Management is guided by the presence of clinical symptoms with consideration of repair when symptoms prevail. Watanabe et al. reported spontaneous closure of an unroofed coronary sinus in 2004 in a one-day-old boy following emergency balloon atrioseptostomy & Blalock-Hanlon procedure [19]. Transcatheter based treatment therapies are becoming more frequent due to its relative ease as compared to open-heart surgeries. PLSVC has been successfully occluded using Greenfield vene cava filter and coils. One must ensure that there are enough collateral veins between the right SVC and PLSVC to enable venous return prior to PLSVC occlusion [20]. More recently URCS has been successfully treated using a covered stent [21] and by implantation of an Amplatzer septal occluder device [22]. There is more experience with surgical repair, which mainly involves rerouting of the PLSVC blood flow, with or without preservation of the PLSVC along with correction of the atrial septal defect. Prognosis after surgery is excellent. In the study by Ootaki et al, follow up for an average of 85.5 months in 11 patients after surgical repair revealed no deaths or complications related to surgery [16].

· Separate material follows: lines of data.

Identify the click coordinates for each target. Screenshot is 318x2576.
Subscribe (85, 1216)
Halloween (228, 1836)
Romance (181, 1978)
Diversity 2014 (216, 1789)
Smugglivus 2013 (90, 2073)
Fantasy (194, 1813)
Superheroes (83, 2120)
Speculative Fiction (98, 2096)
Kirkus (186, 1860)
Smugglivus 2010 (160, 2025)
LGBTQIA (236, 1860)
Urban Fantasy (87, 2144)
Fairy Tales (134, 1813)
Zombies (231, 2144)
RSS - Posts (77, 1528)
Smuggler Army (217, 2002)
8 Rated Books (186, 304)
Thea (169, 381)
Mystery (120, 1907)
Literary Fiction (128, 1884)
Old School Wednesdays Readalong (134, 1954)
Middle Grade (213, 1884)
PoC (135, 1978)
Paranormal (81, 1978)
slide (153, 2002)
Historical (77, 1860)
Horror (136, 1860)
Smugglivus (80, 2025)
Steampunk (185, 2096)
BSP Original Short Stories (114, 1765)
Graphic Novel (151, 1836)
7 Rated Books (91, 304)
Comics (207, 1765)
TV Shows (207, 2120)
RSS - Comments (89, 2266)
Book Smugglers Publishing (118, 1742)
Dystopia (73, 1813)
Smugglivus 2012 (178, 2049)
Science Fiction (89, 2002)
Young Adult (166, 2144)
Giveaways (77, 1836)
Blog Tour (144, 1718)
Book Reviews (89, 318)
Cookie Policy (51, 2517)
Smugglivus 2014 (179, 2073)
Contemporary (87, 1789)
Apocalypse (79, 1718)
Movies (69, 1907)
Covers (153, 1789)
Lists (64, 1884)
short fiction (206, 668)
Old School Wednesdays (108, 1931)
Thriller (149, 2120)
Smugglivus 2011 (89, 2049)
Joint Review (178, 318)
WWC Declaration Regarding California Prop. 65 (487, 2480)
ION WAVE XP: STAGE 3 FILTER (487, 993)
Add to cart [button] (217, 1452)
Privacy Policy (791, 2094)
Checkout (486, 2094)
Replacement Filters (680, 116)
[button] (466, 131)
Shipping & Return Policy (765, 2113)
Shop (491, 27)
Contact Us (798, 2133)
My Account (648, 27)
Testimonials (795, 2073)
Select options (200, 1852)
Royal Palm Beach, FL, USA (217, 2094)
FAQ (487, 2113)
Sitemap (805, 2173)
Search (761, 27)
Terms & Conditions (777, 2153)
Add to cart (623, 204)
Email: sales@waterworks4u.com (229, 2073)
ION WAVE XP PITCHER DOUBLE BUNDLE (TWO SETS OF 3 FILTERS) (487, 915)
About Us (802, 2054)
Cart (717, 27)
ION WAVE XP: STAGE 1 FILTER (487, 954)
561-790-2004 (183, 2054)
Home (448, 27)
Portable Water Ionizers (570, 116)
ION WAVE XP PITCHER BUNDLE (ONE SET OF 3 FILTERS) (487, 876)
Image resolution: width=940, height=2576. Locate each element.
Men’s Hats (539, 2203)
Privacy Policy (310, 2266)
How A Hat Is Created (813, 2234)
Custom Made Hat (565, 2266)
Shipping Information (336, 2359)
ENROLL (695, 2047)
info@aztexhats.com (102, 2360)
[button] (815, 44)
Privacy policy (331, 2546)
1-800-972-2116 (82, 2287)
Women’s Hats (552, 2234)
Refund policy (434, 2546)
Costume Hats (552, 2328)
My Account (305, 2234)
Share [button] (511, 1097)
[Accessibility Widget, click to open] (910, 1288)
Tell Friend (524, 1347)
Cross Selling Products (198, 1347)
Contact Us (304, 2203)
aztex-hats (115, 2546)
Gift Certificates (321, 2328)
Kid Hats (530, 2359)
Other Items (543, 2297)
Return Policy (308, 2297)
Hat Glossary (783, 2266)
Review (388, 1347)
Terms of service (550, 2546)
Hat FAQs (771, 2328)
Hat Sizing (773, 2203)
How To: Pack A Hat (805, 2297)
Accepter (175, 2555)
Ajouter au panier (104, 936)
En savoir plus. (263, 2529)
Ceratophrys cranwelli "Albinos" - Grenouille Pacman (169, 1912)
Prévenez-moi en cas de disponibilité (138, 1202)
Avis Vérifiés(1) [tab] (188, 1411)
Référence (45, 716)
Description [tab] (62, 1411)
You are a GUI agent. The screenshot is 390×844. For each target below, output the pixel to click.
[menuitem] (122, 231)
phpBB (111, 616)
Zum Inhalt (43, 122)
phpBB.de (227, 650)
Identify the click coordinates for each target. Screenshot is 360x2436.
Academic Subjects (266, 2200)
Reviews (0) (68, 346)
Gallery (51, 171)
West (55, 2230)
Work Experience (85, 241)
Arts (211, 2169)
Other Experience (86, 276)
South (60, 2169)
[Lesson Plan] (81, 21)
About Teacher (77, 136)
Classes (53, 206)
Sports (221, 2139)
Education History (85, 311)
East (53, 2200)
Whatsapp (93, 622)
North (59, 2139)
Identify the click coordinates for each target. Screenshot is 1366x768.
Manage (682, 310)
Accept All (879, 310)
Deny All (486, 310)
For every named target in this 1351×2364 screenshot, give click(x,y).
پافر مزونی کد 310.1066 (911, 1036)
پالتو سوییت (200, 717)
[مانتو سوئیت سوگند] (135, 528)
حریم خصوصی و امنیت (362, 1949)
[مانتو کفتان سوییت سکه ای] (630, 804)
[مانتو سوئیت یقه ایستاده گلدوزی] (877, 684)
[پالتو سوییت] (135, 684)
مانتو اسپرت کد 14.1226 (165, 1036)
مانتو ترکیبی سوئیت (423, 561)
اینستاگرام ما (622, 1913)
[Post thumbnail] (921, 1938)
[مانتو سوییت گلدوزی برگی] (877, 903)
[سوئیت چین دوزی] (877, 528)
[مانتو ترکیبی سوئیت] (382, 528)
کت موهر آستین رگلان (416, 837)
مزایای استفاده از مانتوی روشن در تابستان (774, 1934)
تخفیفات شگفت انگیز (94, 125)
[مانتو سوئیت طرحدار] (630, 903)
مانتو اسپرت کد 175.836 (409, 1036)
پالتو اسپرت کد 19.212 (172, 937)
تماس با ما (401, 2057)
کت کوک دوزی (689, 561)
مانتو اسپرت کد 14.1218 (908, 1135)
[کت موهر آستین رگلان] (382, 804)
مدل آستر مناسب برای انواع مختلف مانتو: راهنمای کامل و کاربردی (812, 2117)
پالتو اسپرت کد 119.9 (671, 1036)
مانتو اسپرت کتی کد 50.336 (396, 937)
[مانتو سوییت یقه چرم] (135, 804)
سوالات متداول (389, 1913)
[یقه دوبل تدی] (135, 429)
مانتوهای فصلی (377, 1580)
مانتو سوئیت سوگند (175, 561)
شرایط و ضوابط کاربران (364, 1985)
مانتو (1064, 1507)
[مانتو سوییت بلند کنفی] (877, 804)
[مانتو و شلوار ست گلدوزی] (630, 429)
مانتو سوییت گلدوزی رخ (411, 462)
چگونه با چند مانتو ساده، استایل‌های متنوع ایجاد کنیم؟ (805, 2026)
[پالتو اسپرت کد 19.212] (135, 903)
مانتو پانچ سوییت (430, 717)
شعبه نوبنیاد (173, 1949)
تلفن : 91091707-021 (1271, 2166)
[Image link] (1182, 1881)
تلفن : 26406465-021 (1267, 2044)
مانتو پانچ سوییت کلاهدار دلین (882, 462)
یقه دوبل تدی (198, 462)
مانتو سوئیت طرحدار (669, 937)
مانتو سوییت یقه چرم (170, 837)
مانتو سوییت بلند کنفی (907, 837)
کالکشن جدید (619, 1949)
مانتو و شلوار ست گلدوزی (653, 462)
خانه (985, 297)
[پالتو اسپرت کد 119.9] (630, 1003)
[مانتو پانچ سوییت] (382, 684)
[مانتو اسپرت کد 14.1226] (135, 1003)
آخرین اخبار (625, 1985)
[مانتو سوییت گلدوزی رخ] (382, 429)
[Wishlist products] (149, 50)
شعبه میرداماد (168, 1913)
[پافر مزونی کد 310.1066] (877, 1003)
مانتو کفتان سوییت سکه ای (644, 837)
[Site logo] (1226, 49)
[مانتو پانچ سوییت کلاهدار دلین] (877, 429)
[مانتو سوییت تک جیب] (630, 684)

To the best of our knowledge, this case of URCS with PLSVC is the only one reported to present as a cerebral abscess in late adulthood. The patient had bidirectional shunting manifested as dizziness, as a cerebral abscess. Echocardiography with bubble injection from the left arm established the diagnosis. Cardiac catheterization provided all necessary information needed for her surgical management. Corrective surgery late in life proved worthy and resulted in complete relief of her chronic symptoms. It is difficult to diagnose this entity; a high-index of suspicion is required in select cases for early diagnosis and successful management.